An assembler then translates the assembly program into machine code (object).
A linker tool is used to link all the parts of the program together for execution (executable machine code).
A loader loads all of them into memory and then the program is executed.
Before diving straight into the concepts of compilers, we should understand a few other tools that work closely with compilers.
A compiler is one component in a toolchain of programs used to create executables from source code. Typically, when you invoke a single command to compile a program, a whole sequence of programs are invoked in the background.
A preprocessor produce input to compilers. They may perform the following functions.
1. Macro processing: A preprocessor may allow a user to define macros that are short hands for longer constructs.
2. File inclusion: A preprocessor may include header files into the program text.
3. Rational preprocessor: these preprocessors augment older languages with more modern flow-of- control and data structuring facilities.
4. Language Extensions: These preprocessor attempts to add capabilities to the language by certain amounts to build-in macro
The preprocessor prepares the source code for the compiler proper. In the C and C++ languages, this means consuming all directives that start with the # symbol. For example, an #include directive causes the preprocessor to open the named file and insert its contents into the source code. A #define directive causes the preprocessor to substitute a value wherever a macro name is encountered. (Not all languages rely on a preprocessor.)
An interpreter is a program that appears to execute a source program as if it were machine language.
Languages such as BASIC, SNOBOL, LISP can be translated using interpreters. JAVA also uses interpreter.
The process of interpretation can be carried out in following phases.
1. Lexical analysis
2. Synatx analysis
3. Semantic analysis
4. Direct Execution
1. Modification of user program can be easily made and implemented as execution proceeds.
2. Type of object that denotes a various may change dynamically.
3. Debugging a program and finding errors is simplified task for a program used for interpretation.
4. The interpreter for the language makes it machine independent.
1. The execution of the program is slower.
2. Memory consumption is more.
Programmers found it difficult to write or read programs in machine language. They begin to use a mnemonic (symbols) for each machine instruction, which they would subsequently translate into machine language. Such a mnemonic machine language is now called an assembly language.
Programs known as assembler were written to automate the translation of assembly language in to machine language. The input to an assembler program is called source program, the output is a machine language translation (object program).
The loader is special program that takes input of object code from linker, loads it to main memory, and prepares this code for execution by computer.
Once the assembler procedures an object program, that program must be placed into memory and executed. The assembler could place the object program directly in memory and transfer control to it, thereby causing the machine language program to be execute.

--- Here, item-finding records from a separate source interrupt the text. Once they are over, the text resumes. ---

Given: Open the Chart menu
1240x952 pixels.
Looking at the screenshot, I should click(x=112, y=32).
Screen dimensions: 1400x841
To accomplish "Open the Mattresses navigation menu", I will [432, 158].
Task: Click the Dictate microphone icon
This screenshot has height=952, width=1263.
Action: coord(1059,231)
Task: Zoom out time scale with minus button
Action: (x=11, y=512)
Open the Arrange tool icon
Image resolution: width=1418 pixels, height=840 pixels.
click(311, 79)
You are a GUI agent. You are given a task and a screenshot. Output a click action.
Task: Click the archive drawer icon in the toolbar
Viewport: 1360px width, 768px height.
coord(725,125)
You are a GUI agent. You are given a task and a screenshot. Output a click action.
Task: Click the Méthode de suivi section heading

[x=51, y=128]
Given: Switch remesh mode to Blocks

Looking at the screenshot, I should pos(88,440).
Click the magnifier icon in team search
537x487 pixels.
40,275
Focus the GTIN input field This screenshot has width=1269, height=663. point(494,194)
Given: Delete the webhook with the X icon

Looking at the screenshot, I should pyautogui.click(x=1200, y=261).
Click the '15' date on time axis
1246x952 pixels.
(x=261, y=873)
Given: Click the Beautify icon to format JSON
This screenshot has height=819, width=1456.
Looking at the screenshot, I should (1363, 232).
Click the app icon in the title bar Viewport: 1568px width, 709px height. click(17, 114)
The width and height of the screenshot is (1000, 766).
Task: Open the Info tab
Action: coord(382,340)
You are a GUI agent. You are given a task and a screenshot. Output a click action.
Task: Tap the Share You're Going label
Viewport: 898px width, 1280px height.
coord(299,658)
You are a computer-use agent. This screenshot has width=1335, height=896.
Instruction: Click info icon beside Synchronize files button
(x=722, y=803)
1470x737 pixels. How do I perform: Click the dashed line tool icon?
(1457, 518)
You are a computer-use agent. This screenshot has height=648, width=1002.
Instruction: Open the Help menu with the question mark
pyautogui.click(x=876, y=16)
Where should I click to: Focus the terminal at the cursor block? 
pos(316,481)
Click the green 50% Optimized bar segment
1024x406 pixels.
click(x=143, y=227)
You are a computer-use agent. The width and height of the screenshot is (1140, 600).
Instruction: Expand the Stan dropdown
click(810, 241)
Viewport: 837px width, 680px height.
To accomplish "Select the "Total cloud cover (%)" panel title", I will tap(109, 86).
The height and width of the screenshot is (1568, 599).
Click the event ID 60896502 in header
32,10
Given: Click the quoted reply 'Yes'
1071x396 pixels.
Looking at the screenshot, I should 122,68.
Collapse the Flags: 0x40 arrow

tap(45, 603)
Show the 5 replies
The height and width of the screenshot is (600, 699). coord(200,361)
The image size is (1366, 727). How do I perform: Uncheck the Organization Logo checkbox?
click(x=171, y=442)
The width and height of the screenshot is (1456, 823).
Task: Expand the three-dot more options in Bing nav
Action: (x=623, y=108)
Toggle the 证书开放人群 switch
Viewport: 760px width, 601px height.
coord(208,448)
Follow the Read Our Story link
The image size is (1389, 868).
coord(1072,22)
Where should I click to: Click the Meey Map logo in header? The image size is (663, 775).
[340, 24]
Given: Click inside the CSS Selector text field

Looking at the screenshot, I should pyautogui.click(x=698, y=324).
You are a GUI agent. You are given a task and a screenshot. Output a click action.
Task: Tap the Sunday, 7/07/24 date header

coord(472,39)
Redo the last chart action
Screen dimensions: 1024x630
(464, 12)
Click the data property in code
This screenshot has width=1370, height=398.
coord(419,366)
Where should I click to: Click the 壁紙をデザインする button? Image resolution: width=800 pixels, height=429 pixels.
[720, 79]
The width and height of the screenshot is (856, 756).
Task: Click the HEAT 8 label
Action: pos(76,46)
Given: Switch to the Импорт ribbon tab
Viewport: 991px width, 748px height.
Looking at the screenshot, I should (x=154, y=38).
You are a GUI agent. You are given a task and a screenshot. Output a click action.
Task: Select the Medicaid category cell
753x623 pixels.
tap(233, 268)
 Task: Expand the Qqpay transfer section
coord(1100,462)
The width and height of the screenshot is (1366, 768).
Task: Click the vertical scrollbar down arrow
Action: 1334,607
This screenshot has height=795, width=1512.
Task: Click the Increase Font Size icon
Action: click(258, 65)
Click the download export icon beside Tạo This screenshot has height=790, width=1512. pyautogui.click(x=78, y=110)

This would waste core by leaving the assembler in memory while the user’s program was being executed. Also the programmer would have to retranslate his program with each execution, thus wasting translation time. To over come this problems of wasted translation time and memory. System programmers developed another component called loader.
“A loader is a program that places programs into memory and prepares them for execution.” It would be more efficient if subroutines could be translated into object form the loader could relocate directly behind the user’s program. The task of adjusting programs o they may be placed in arbitrary core locations is called relocation. Relocation loaders perform four functions.
Loaders Scheme or types of Loader:
Based on the above four functions the loader is divided into different types, they are
i. Compile and go loader or Assemble and go loader
ii. General loader scheme
iii. Absolute loader
iv. Direct linking loader
v. Relocating loader
vi. Dynamic linking loader
Linker is a program in a system which helps to link a object modules of program into a single object file. It performs the process of linking. Linker are also called link editors. Linking is process of collecting and maintaining piece of code and data into a single file. Linker also link a particular module into system library. It takes object modules from assembler as input and forms an executable file as output for loader.
Linking is performed at the last step in compiling a program.
Source code -> compiler -> Assembler -> Object code -> Linker -> Executable file -> Loader
Linking is of two types:
It is performed during the compilation of source program. Linking is performed before execution in static linking.
Static linker perform two major task:
1. Symbol resolution – It associates each symbol reference with exactly one symbol definition .Every symbol have predefined task.
2. Relocation – It relocate code and data section and modify symbol references to the relocated memory location
Dynamic linking is performed during the run time. This linking is accomplished by placing the name of a shareable library in the executable image. There is more chances of error and failure chances.
A compiler that runs on platform and is capable of generating executable code for platform is called a cross-compiler.
A compiler that takes the source code of one programming language and translates it into the source code of another programming language is called a source-to-source compiler.
Number of tools has been developed in helping to construct compilers. Tools range from scanner and parser generators to complex systems, called compiler-compilers, compiler-generators or translator-writing systems.
The input specification for these systems may contain:
1. A description of the lexical and syntactic structure of the source languages.
2. A description of what output is to be generated for each source language construct.
3. A description of the target machine.
The principle aids provided by the compiler-compilers are:
1. For Scanner Generator the Regular Expression is being used.
2. For Parser Generator the Context Free Grammars are used.
A compiler is characterized by three languages:
1. source language
2. object language
3. The language in which it is written.